Segment Start: DATA

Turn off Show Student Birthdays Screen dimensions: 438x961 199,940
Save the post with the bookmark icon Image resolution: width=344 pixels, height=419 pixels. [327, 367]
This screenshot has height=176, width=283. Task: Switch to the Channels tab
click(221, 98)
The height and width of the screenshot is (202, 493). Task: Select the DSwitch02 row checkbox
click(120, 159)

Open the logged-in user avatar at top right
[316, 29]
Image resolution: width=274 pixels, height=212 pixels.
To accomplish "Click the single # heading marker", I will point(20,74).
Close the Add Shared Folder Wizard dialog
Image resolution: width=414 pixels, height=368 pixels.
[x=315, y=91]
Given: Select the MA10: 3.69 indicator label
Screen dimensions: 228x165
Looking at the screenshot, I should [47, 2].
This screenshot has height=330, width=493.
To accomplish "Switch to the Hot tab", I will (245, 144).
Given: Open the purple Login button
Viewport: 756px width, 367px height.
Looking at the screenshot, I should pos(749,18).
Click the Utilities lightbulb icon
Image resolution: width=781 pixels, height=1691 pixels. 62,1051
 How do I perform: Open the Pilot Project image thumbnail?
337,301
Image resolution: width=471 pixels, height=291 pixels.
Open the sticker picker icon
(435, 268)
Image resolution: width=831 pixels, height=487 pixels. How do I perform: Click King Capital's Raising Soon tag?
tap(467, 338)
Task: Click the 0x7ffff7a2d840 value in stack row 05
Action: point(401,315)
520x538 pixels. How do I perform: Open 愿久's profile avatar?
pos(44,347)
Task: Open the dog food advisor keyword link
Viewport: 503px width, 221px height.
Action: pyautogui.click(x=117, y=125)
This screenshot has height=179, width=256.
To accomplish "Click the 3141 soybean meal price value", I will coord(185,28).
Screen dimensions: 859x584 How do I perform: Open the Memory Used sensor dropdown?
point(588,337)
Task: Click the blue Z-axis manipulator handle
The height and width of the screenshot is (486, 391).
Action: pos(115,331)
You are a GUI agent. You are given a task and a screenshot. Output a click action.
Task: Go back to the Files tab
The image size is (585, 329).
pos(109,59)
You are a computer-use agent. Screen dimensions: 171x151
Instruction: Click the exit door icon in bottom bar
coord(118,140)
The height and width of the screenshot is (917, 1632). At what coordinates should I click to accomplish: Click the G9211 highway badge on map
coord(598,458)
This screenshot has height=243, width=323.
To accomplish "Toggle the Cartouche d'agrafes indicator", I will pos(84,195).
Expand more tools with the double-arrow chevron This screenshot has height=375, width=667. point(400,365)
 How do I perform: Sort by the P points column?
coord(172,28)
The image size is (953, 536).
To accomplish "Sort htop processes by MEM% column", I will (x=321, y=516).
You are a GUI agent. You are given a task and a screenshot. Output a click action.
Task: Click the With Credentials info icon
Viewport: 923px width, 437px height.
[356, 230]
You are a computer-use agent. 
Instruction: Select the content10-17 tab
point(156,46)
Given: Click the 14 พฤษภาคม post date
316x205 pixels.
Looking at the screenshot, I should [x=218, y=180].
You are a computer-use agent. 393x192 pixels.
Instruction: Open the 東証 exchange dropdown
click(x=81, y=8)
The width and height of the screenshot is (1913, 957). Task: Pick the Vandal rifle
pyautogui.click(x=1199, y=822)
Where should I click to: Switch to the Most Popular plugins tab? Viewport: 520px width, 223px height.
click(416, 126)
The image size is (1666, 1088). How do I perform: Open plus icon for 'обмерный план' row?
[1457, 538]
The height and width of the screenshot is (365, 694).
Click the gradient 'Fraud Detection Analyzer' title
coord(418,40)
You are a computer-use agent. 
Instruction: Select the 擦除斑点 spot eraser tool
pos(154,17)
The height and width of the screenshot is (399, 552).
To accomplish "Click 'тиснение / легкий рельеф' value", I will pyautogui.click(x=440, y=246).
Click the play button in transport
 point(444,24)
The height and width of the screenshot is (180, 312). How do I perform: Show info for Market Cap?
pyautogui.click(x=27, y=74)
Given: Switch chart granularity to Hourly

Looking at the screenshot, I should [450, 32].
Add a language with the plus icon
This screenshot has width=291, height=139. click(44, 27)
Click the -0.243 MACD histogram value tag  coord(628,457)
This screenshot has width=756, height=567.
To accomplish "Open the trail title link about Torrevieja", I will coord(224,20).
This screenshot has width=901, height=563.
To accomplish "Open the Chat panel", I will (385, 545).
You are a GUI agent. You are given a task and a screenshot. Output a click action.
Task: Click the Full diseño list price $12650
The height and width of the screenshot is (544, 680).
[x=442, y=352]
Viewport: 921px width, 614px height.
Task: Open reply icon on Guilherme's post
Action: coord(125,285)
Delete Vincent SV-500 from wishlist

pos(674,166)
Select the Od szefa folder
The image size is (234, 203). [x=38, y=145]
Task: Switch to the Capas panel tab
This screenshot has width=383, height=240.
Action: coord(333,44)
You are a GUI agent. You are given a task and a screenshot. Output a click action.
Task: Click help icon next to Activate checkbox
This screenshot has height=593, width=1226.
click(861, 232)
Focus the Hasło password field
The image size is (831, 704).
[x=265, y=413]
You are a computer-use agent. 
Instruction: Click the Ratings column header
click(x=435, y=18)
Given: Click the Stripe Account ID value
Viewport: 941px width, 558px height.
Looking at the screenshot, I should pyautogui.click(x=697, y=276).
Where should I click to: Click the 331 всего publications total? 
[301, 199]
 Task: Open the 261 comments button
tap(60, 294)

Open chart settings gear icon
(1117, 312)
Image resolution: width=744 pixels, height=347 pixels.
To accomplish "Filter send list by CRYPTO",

Segment End: DATA

• ACTION ITEM
Looking at the records above, which lines contain "price"? Copy those lines.

• RESULT OF THE EXERCISE
To accomplish "Click the 3141 soybean meal price value", I will coord(185,28).
Task: Click the Full diseño list price $12650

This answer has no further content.